Sometimes you've just got to break out of the hottest, newest spots and go old school. For someone who's job is largely about chasing food trends, it's a palate refresher.
Which is how I found myself at A. Cavalli Café in North Beach the other day. I was just looking for somewhere quiet to get an espresso and their chalkboard sign advertised cannoli, something I rarely crave but suddenly I had to have it. Maybe because it was served to me by an Italian (real Italians still exist in North Beach!), or the fact that the cafe has been there since 1880, but the cannoli tasted delicious with my Americano. Rich, thick Italian ricotta, dotted with chocolate chips and orange zest, and a crisp, lacy housemade shell. It was supremely untrendy.

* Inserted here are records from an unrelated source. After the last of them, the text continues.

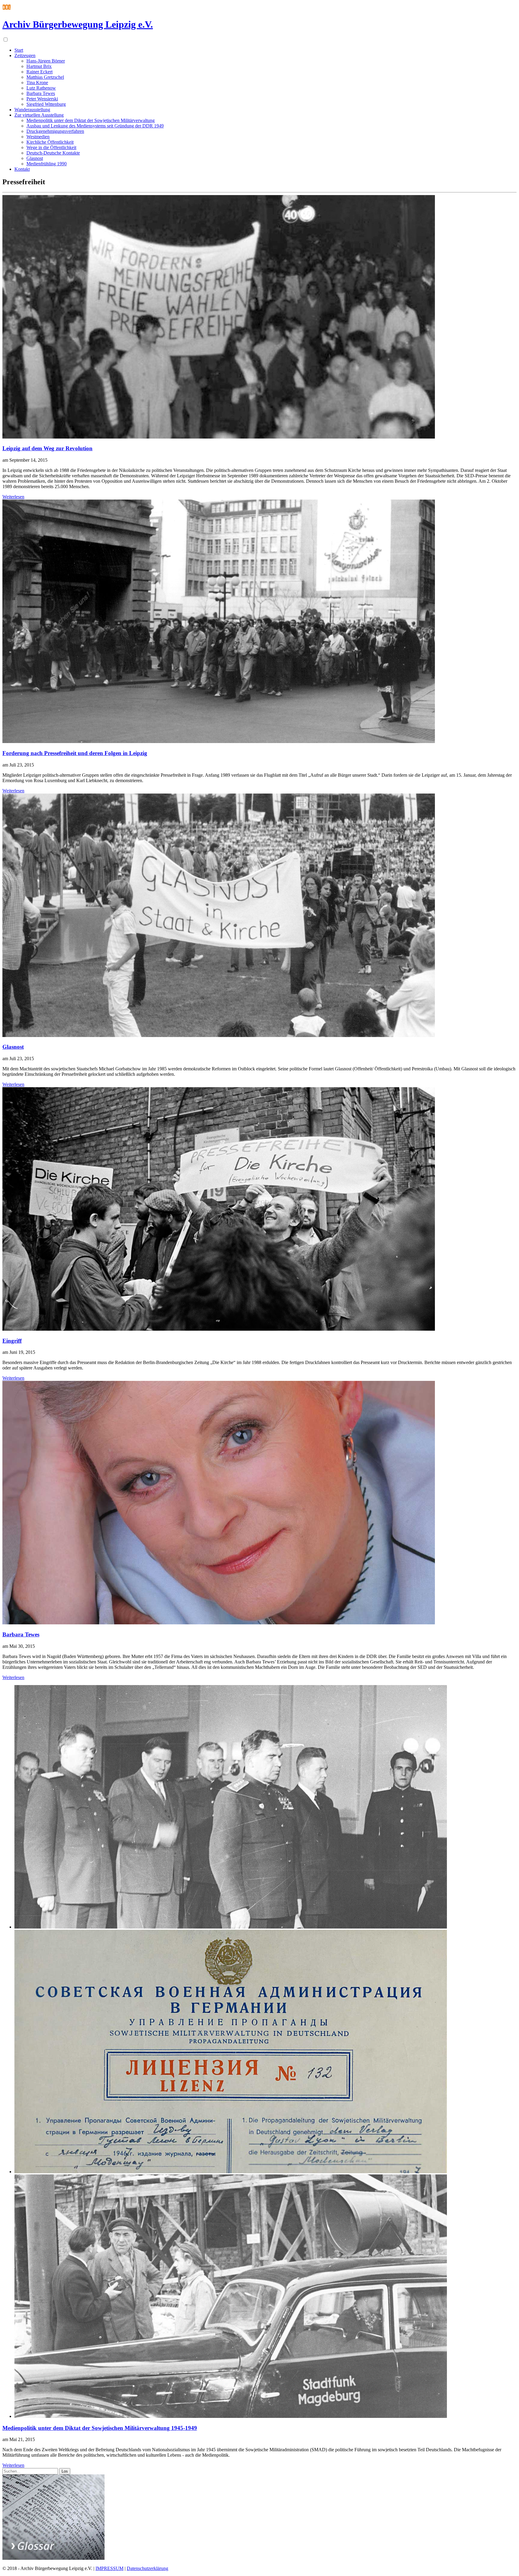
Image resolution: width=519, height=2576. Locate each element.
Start (18, 50)
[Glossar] (53, 2558)
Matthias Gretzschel (45, 77)
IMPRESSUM (109, 2568)
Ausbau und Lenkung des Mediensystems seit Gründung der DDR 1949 (95, 125)
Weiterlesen (13, 496)
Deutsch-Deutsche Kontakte (53, 152)
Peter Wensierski (42, 98)
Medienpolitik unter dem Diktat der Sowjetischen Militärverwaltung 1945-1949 (99, 2428)
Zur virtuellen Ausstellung (39, 115)
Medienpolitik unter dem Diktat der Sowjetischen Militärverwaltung (90, 120)
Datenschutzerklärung (147, 2568)
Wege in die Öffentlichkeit (51, 147)
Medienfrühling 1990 (46, 163)
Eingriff (12, 1341)
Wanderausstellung (32, 109)
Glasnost (34, 158)
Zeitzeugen (24, 55)
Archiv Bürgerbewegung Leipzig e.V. (77, 24)
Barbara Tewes (40, 93)
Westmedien (38, 136)
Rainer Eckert (39, 71)
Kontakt (22, 169)
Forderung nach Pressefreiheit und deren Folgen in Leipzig (74, 753)
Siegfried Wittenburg (46, 104)
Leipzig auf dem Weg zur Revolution (47, 448)
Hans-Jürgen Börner (45, 60)
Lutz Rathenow (41, 87)
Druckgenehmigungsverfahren (55, 131)
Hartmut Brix (39, 66)
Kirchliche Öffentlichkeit (50, 142)
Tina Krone (37, 82)
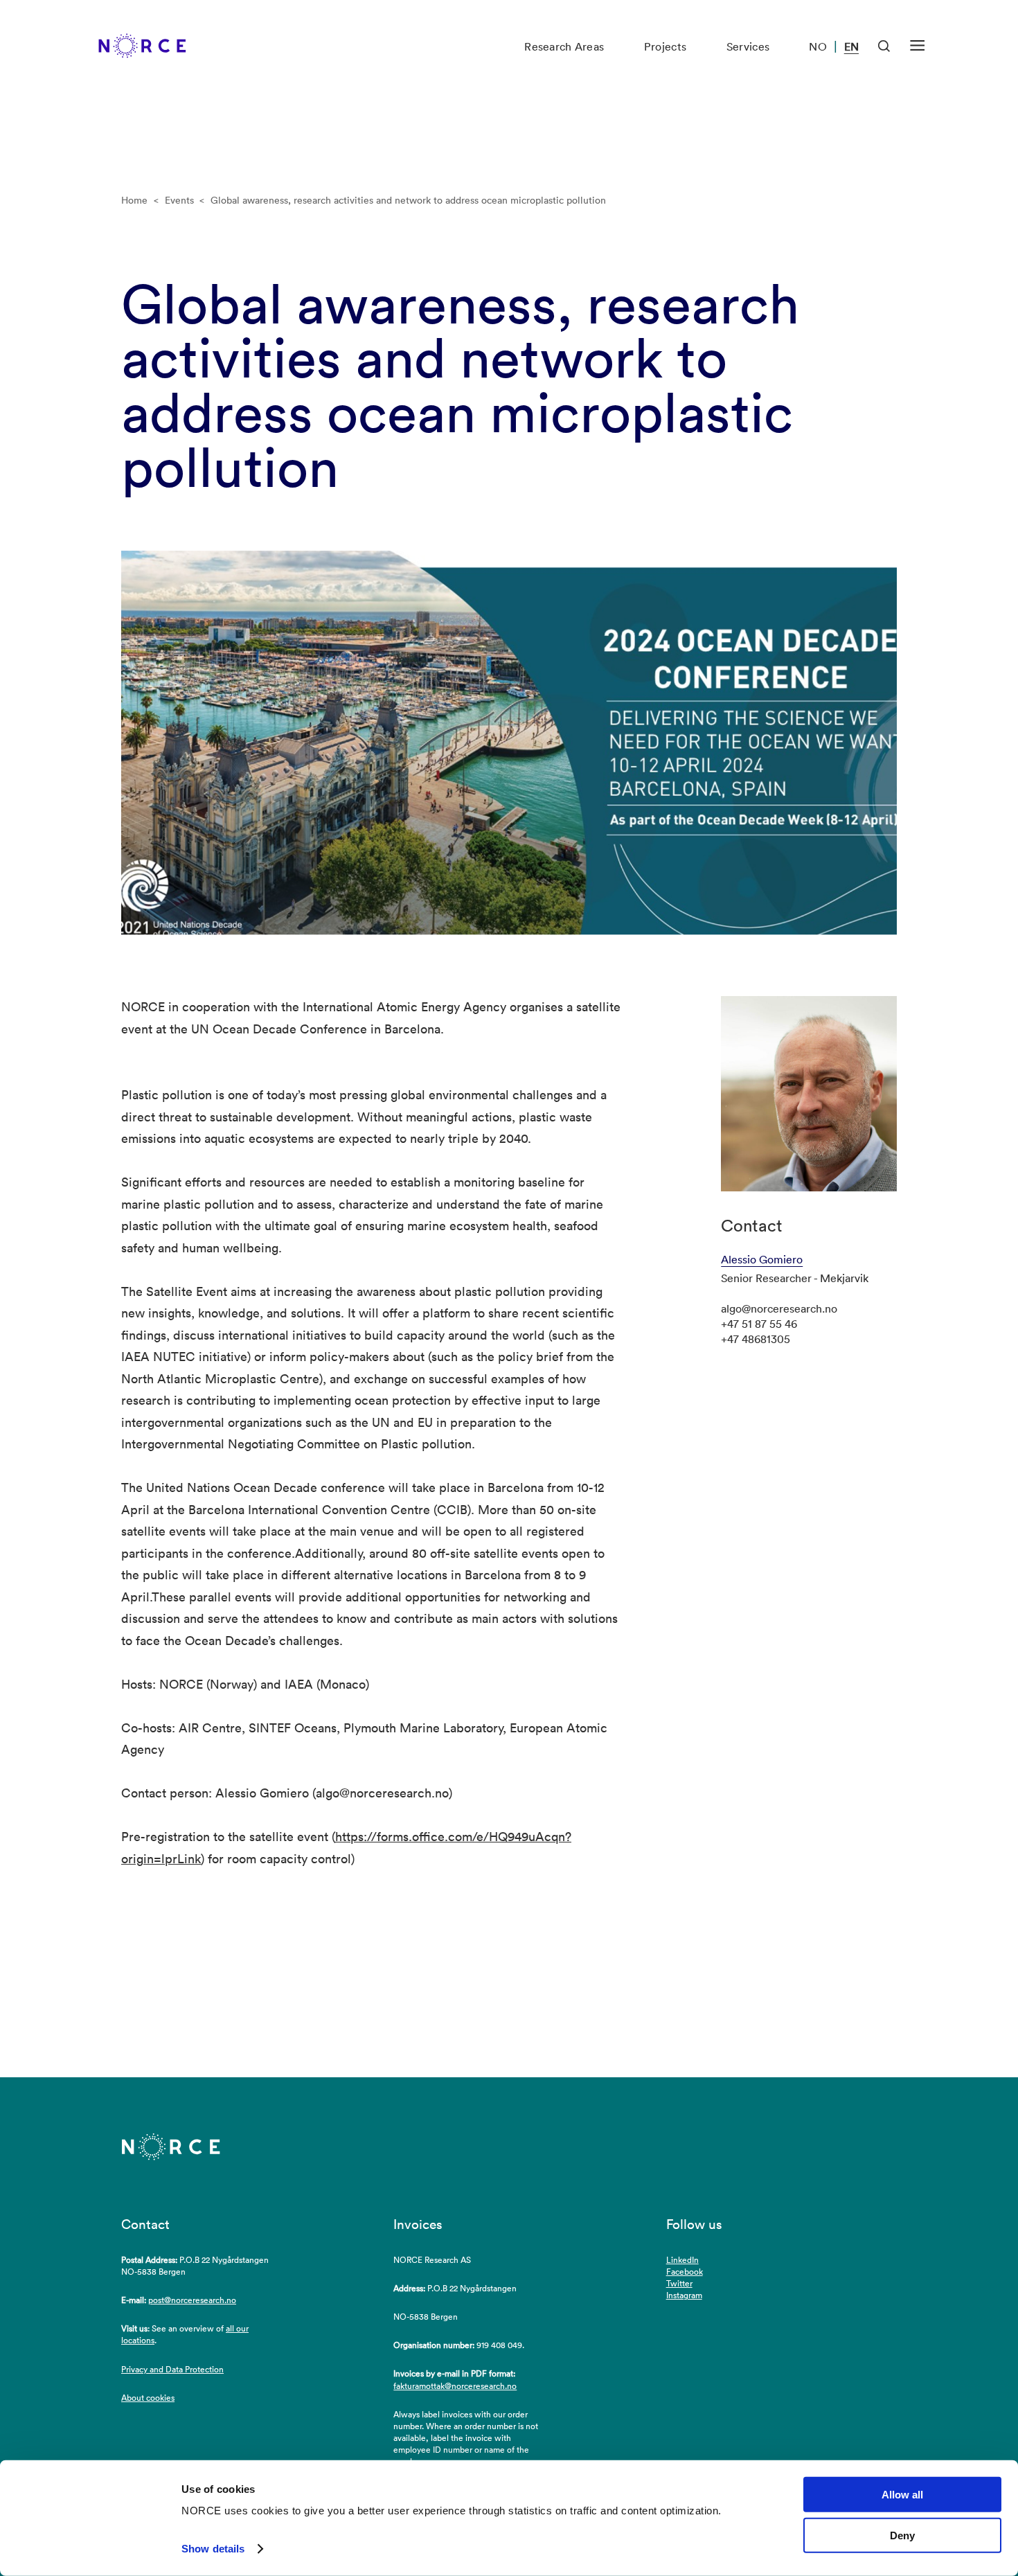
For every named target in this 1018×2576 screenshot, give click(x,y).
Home (134, 200)
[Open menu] (917, 45)
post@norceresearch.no (192, 2300)
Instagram (684, 2295)
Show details (212, 2549)
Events (179, 200)
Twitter (679, 2283)
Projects (665, 46)
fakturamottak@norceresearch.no (455, 2386)
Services (747, 46)
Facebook (684, 2271)
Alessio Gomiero (762, 1259)
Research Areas (564, 46)
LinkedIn (682, 2260)
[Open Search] (884, 46)
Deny (902, 2535)
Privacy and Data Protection (172, 2369)
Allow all (902, 2495)
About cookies (148, 2398)
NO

Apparently it was Italian-American nostalgia week because after my family picked me up at SFO on Sunday, we stopped at Joe's of Westlake on the way home. My husband grew up going to this classic restaurant but I'd never been. With a little tweak, the midcentury, 1956 space could be right there on the cover of Dwell. Ok, maybe a lot of tweaks and you'd have to make the gentlemen waiters in tuxes stand to the side of the camera, though they're truly what makes it an amazing relic. I kept trying to imagine my almost 70-year-old dad headed off to wait tables. I couldn't. (This is only because of the bow tie, Dad.)
The food is exactly how you'd expect it to be. Out of context, it's not particularly good. But in context, it's pretty awesome. Massive meatballs and slightly overcooked spaghetti for the kids (notice my son Silas panting in anticipation), veal scallopini and spaghetti for me, chicken piccata for the husband. When you order a glass of red wine, they don't ask, 'What kind?' The spumoni ice cream, which was actually great, is spiked with maraschino cherries and is a surreal color of green. Come to think of it, Joe's of Westlake might be the perfect place for a rainy Friday night. Don't think that because it's located in the pseudo suburbia of Daly City it's going to be less crowded than a popular restaurant in the city. The place was jumping.
However, my week did not go without dining at the kind of places the New York Times is raving about. In this case, mostly new fangled ideas of Italian-American. I spent the weekend in Manhattan and did my fair share of eating at new and newish restaurants. Though the much celebrated Mexican-themed Empellon was a total disappointment, the Italian restaurants didn't fail me. My brother and I had a really nice dinner at Torrisi's Italian Specialties in Nolita which now serves a prix fixe meal for $60 and we got more than our money's worth. And I ended the trip at Il Buco Alimentari & Vineria in NoHo which is like a mini Eataly in that it is restaurant and marketplace in one. The pastas were spot-on, and the gorgeous beet salad with grapefruit and a big dollop of ricotta (pictured below) made me feel right at home. Call me SF-centric, but if I had closed my eyes, I could have been sitting at any of one of our city's Delfina spin-offs. There was lots of talk on the menu of organic and sustainable and specially raised pigs. A real respect for the ingredients followed in the cooking too.
The only thing that reminded me that kept me totally grounded in New York was that it was 10 pm and totally bustling when we arrived, and by the time we left, it was almost 12:30 am and the city was still going strong.
What were the best things you've eaten this week?